===== STORED DATA

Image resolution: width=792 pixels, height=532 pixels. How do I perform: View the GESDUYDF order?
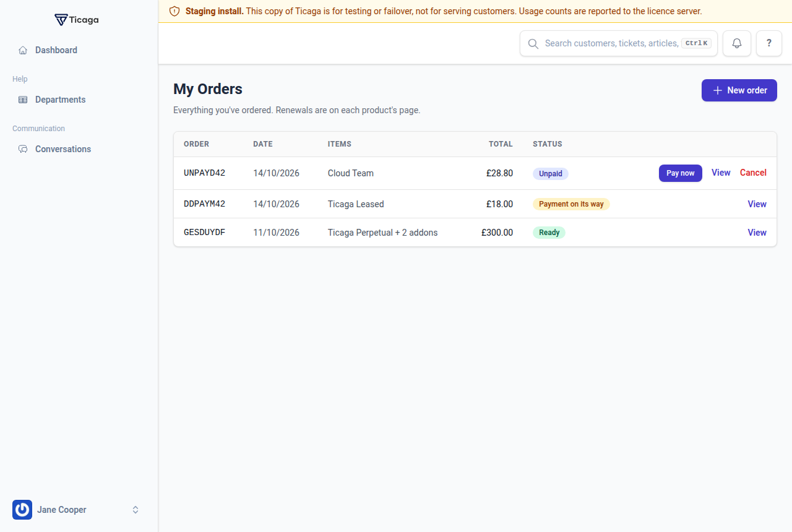(x=757, y=233)
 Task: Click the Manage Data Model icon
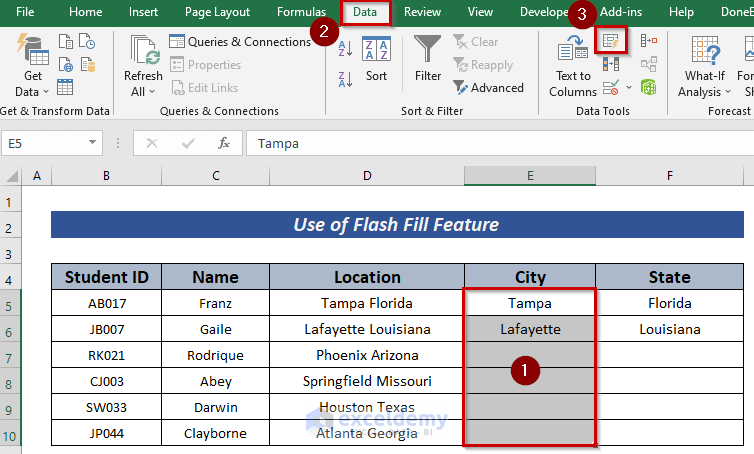click(648, 88)
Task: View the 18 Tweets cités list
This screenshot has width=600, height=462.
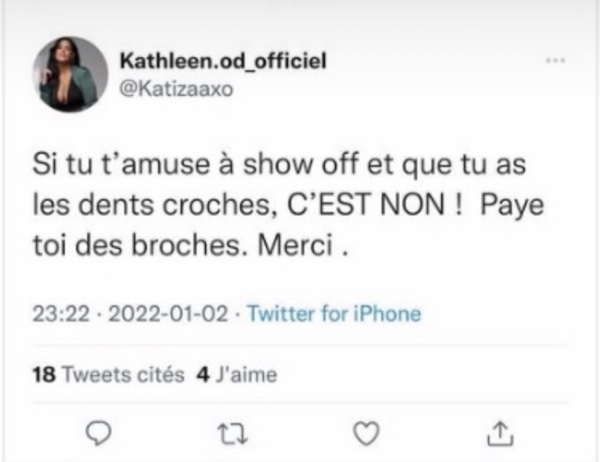Action: point(108,374)
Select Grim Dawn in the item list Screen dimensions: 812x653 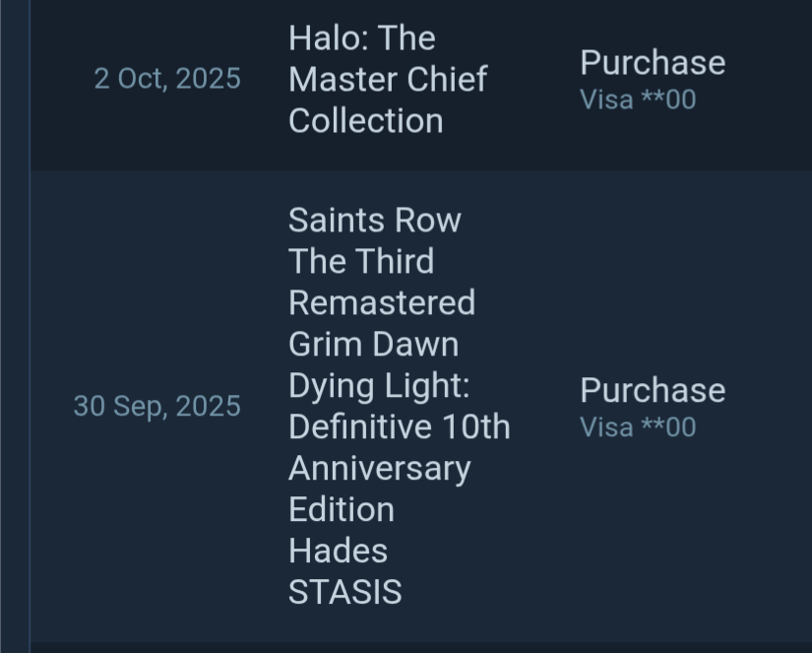click(x=373, y=344)
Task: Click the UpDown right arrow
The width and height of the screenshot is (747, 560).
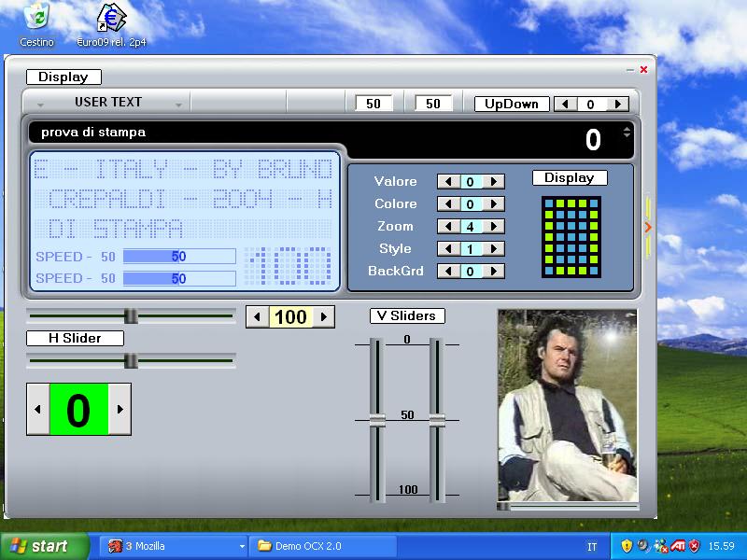Action: (617, 105)
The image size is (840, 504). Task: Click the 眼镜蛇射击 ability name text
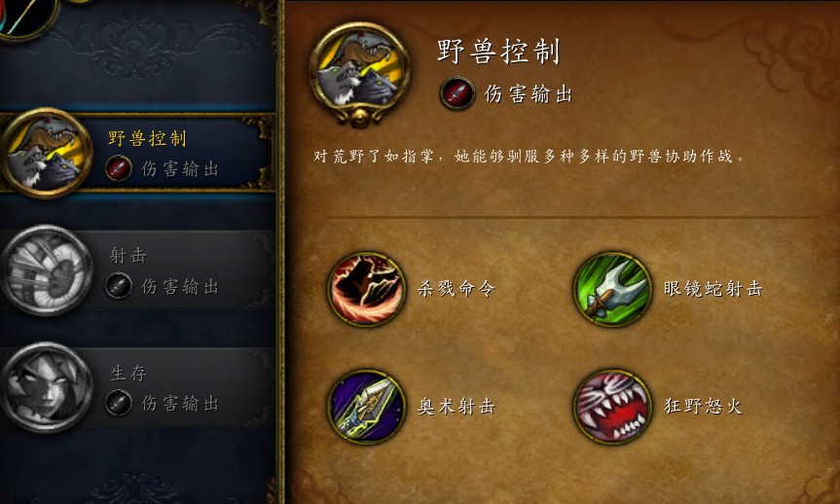tap(713, 289)
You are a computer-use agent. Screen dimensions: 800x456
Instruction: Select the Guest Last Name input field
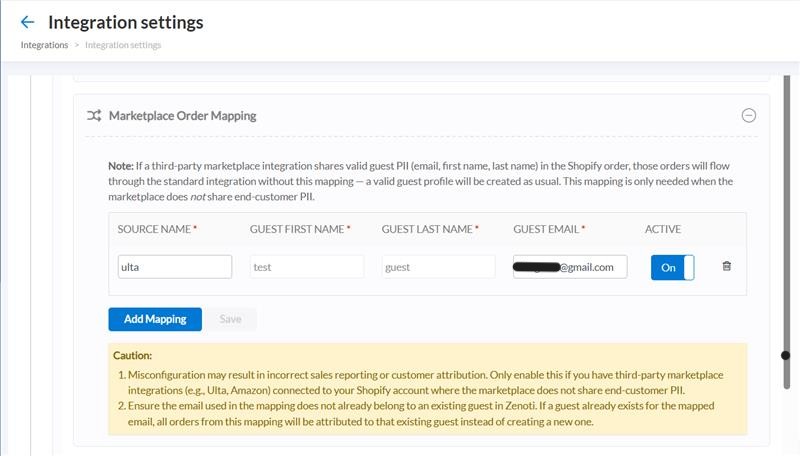(439, 267)
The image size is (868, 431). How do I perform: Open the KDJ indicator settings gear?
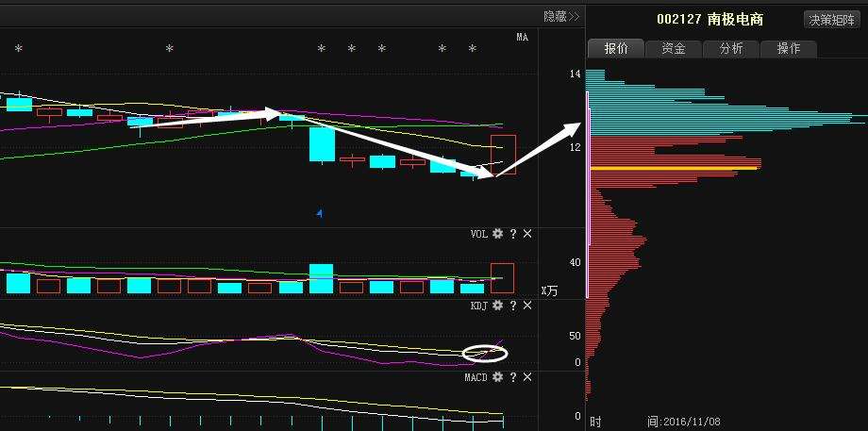497,307
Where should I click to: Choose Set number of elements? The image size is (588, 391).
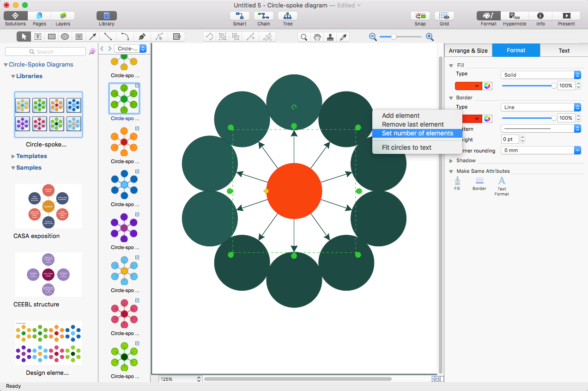point(417,133)
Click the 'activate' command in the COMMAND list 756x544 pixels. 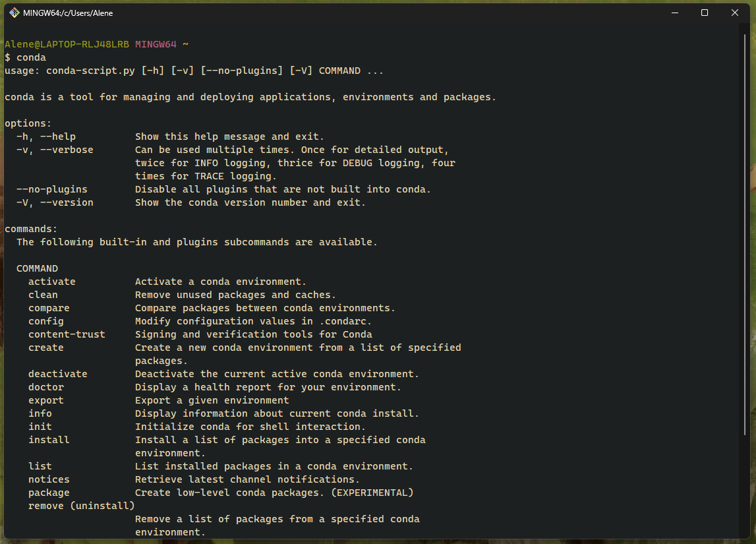coord(51,281)
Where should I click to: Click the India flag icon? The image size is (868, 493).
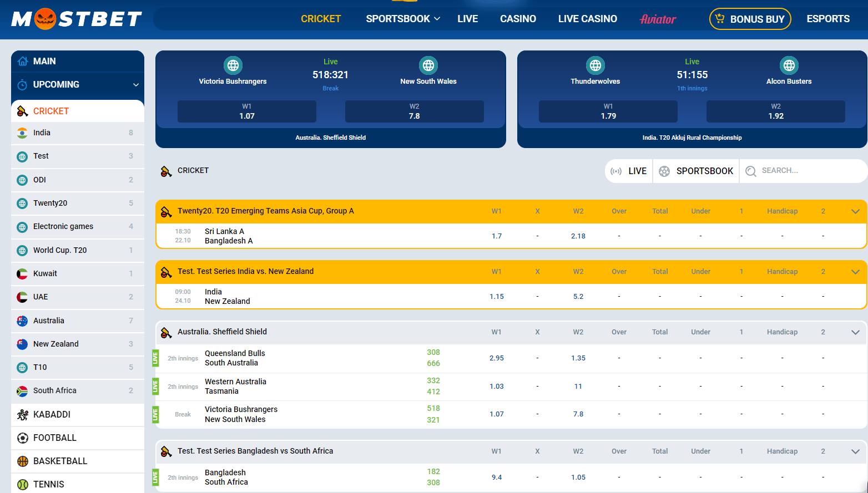[22, 133]
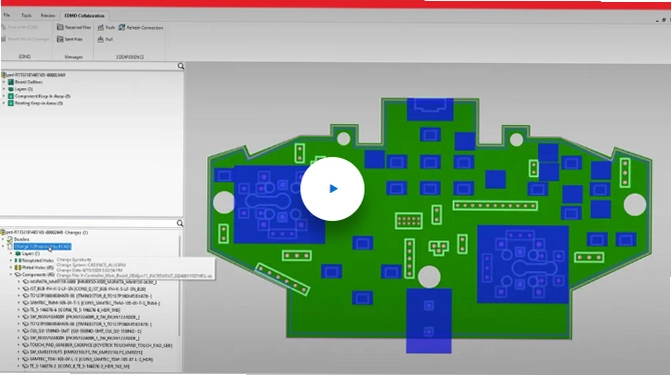Click the Changes panel vertical scrollbar

click(x=180, y=286)
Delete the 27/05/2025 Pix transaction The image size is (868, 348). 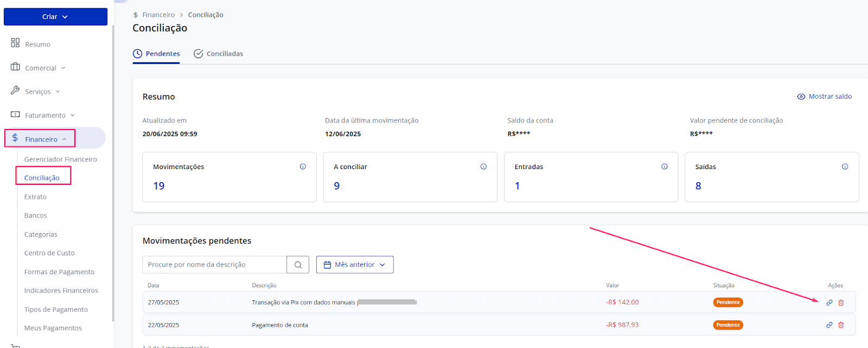[841, 302]
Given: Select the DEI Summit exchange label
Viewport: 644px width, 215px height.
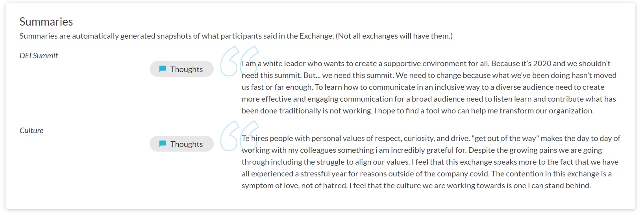Looking at the screenshot, I should (x=39, y=56).
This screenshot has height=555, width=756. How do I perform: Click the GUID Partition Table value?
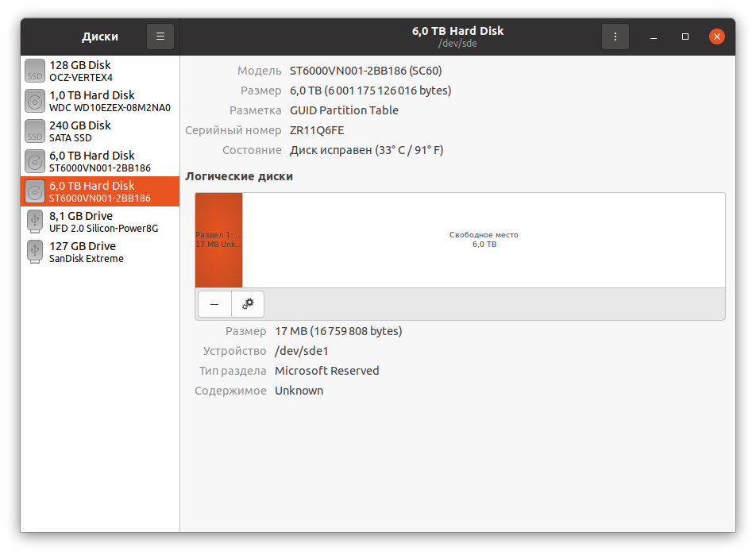(x=344, y=110)
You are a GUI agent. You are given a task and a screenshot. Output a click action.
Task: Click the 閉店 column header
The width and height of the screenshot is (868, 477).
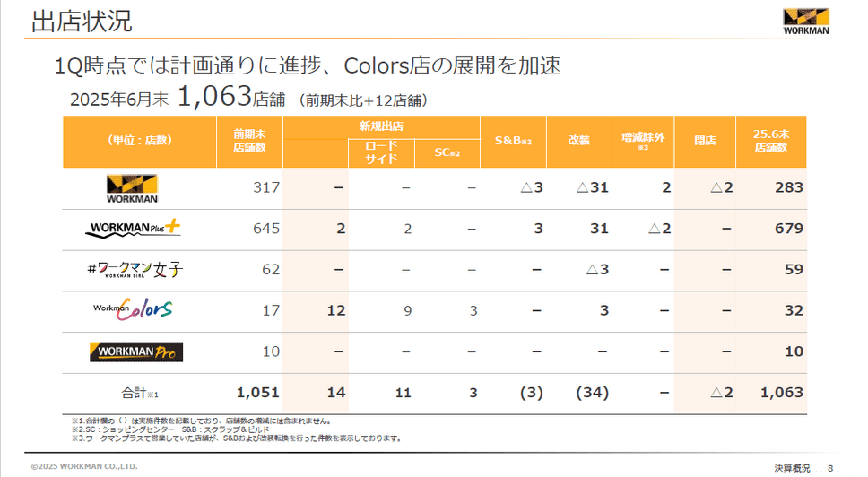[x=705, y=141]
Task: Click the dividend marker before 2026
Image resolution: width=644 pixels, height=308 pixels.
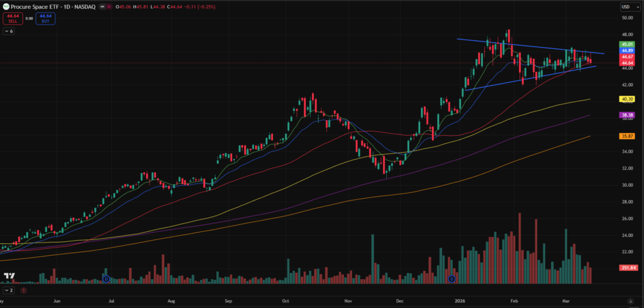Action: click(451, 278)
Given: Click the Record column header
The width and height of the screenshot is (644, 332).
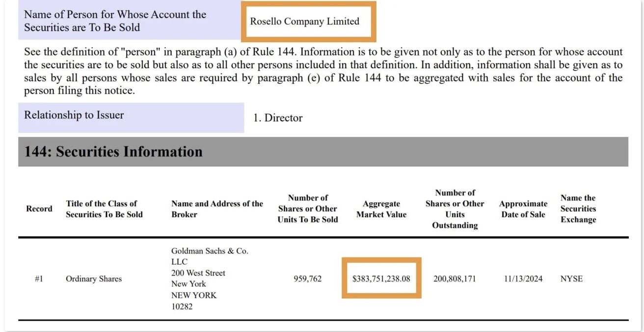Looking at the screenshot, I should [x=39, y=209].
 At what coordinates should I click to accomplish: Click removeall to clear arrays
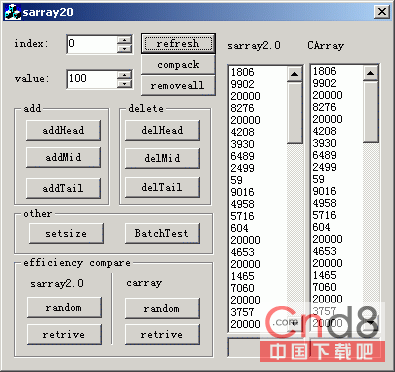[178, 86]
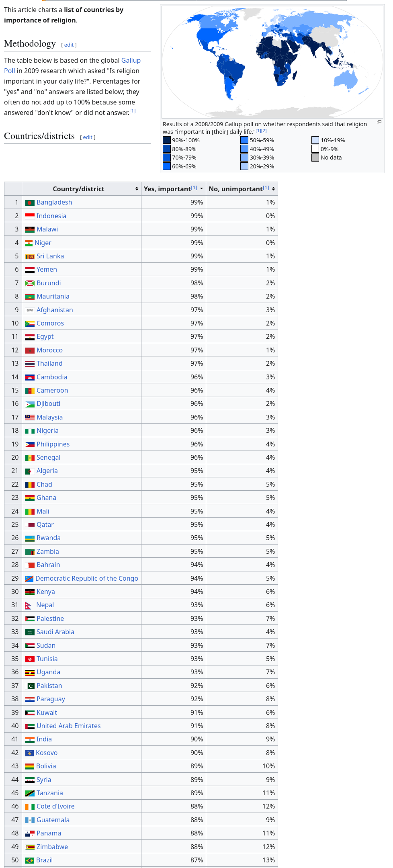This screenshot has height=868, width=393.
Task: Sort by Yes, important column arrow
Action: tap(201, 189)
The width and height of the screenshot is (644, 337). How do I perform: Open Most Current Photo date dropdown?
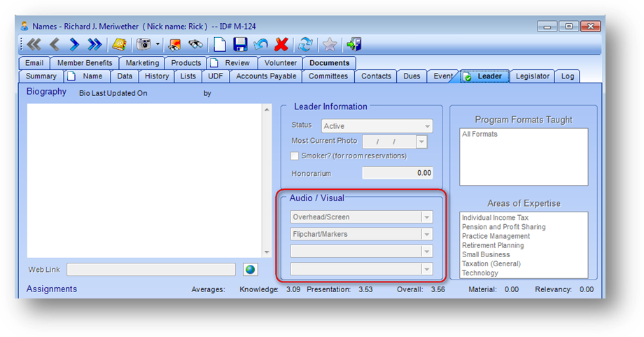421,142
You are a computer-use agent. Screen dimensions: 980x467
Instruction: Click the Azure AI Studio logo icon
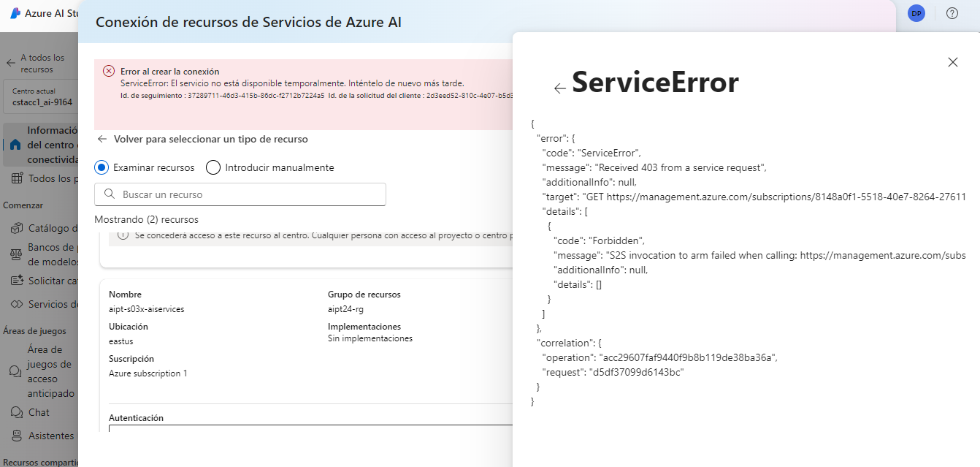[15, 13]
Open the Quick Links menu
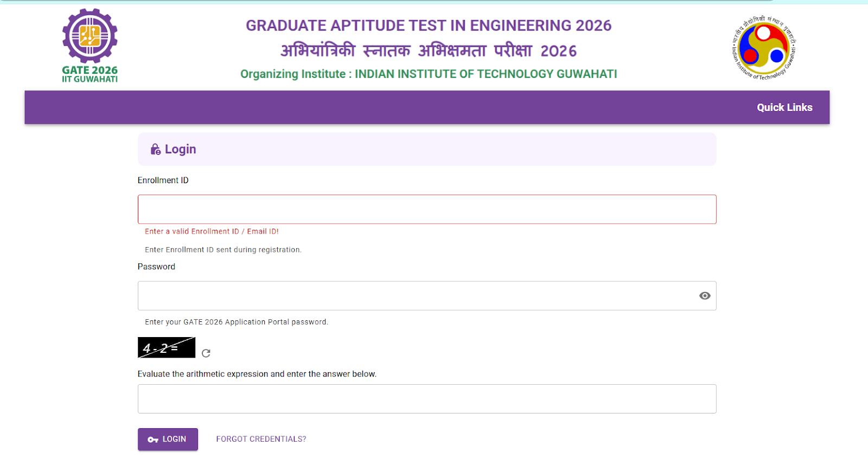This screenshot has width=868, height=459. click(784, 107)
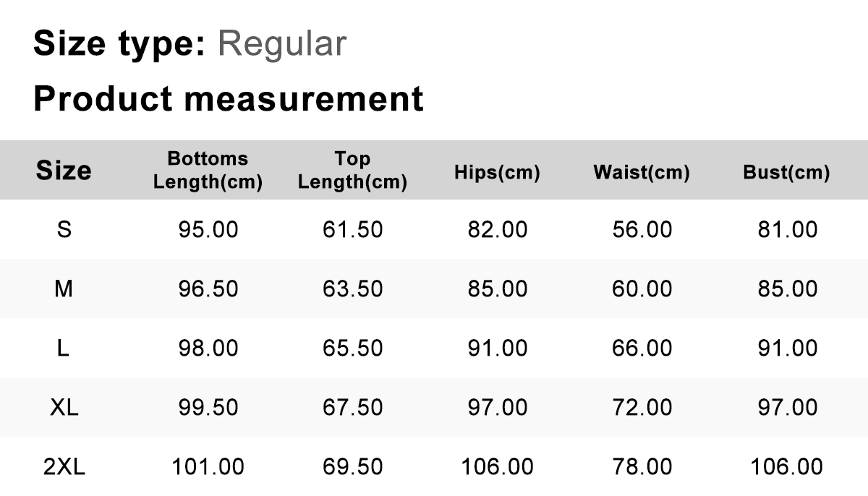The height and width of the screenshot is (496, 868).
Task: Click the Product measurement heading
Action: click(228, 98)
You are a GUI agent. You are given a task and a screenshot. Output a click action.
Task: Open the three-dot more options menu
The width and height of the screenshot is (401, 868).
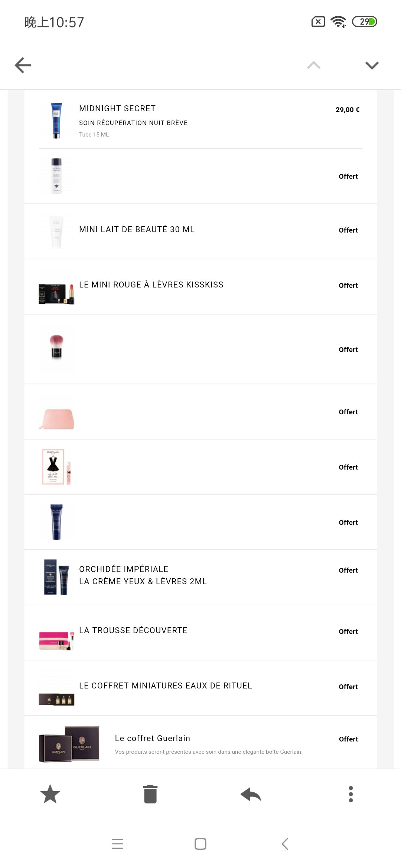[x=351, y=794]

==========

#### INSTRUCTIONS FOR THE TASK:
Tally every line above that has the word "agent", and report the total with no other words.

#### EXERCISE RESPONSE:
4